Вава вспыхнула от удовольствия. Давно уже никто не хвалил ее наружности. Но сквозь удовольствие она теперь чувствовала и смущение: какая-то неуловимая неискренность, неясное преувеличение было во внимании к ней, и ей порою становилось неловко и стыдно.
8
Не так ли, Мария? (фр.)
Маргарита этого не видела. Она только понимала, что все внимание обращено на Ваву, что генерал показывает Ваву своим приятельницам, что они ее одобряют, и генерал рад. Она слушала длинную галантную речь генерала о красоте женских глаз, смотрела сбоку на его красивый старческий профиль, на всю его фигуру, старомодно-изящную, думала о том, как довольна теперь Вава, – и ее опять ела такая невыносимая злоба и зависть, что она даже Пшеничку забыла ненавидеть и уже не замечала его.
– Скажите, генерал, – пропела вдруг опять сестра баронессы. – Неужели вы и в нынешнем году нас так рано покинете? Вы ведь уехали в октябре?
– Не знаю, милейшая, Анна Львовна, не знаю… Какая осень… Раньше половины ноября не двинусь, нет… В октябре Коля хотел приехать… Да ведь неизвестно, как он… Может быть, раньше приедет, а может быть, и вовсе не будет.
– Ах, Николай Константинович! Вот бы хорошо. Да ведь он только собирается.

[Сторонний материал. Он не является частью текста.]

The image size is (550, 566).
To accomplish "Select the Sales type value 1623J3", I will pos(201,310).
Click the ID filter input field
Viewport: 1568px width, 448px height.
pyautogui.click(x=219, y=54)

– Нет, нынче, кажется, приедет!
Вава обмерла. Ей вдруг вспомнились слова няни: «Дети взрослые, вступятся – где тягаться!» Сын приедет, петербургский, военный. Бог знает какой! А если поймет, а если не захочет? Нет, все пропало.

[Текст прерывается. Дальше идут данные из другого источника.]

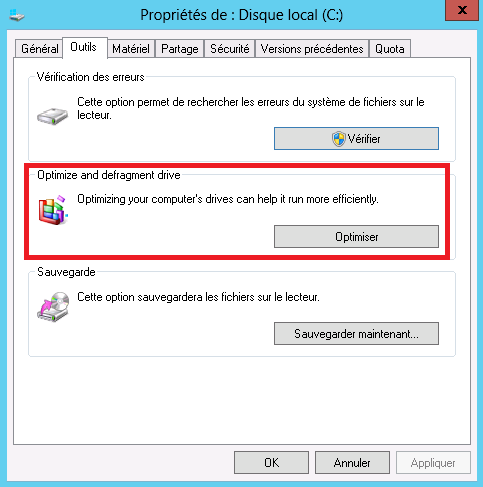This screenshot has width=483, height=487.
Task: Open the Versions précédentes tab
Action: [x=312, y=49]
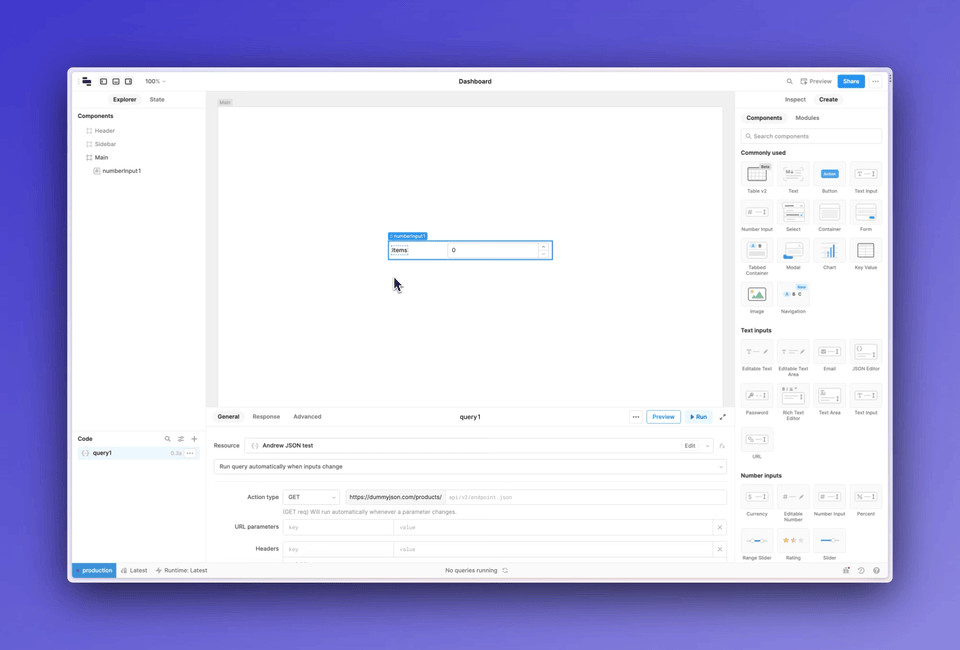Image resolution: width=960 pixels, height=650 pixels.
Task: Toggle the left panel visibility
Action: (x=103, y=81)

Маргарита оживилась и даже улыбнулась. Это хорошо, что сын. Конечно, он не допустит обойти старика.
Вава услышала, что генерал прибавил:
– Да ведь он ненадолго, дня на четыре, на пять… Ему, главное, в Гурзуфе надо зачем-то быть…
«Не поймет, не узнает, не успеет! – подумала Вава. – Три дня ничего, совсем ничего…»
Но Маргарита продолжала улыбаться. Пшеничка сочинял ей длинные неуклюжие комплименты, она не слушала.
Водопад за скалами шумел негромко, но утомительно. Солнце совсем спряталось. Становилось душнее. Из лесистого ущелья не было видно неба, но порою погромыхивал далекий, очень глухой гром.
– Мне кажется, будет гроза, – сказала Маргарита нервно и встала. – Надо бы отыскать Нюру… Мы должны скоро ехать… Как вы думаете, Варвара Ниловна?
Баронесса тоже забеспокоилась. Два лакея стали собирать и укладывать посуду. Пшеничка предложил Маргарите отправиться на поиски «молодежи». Маргарита хотела опять отказаться, но согласилась, решив поговорить с Пшеничкой и опять отложить свой окончательный ответ. Они медленно пошли в гору.
– Вы петербургский? – говорила Нюра, сидя наверху, у самой воды, на большом черном камне.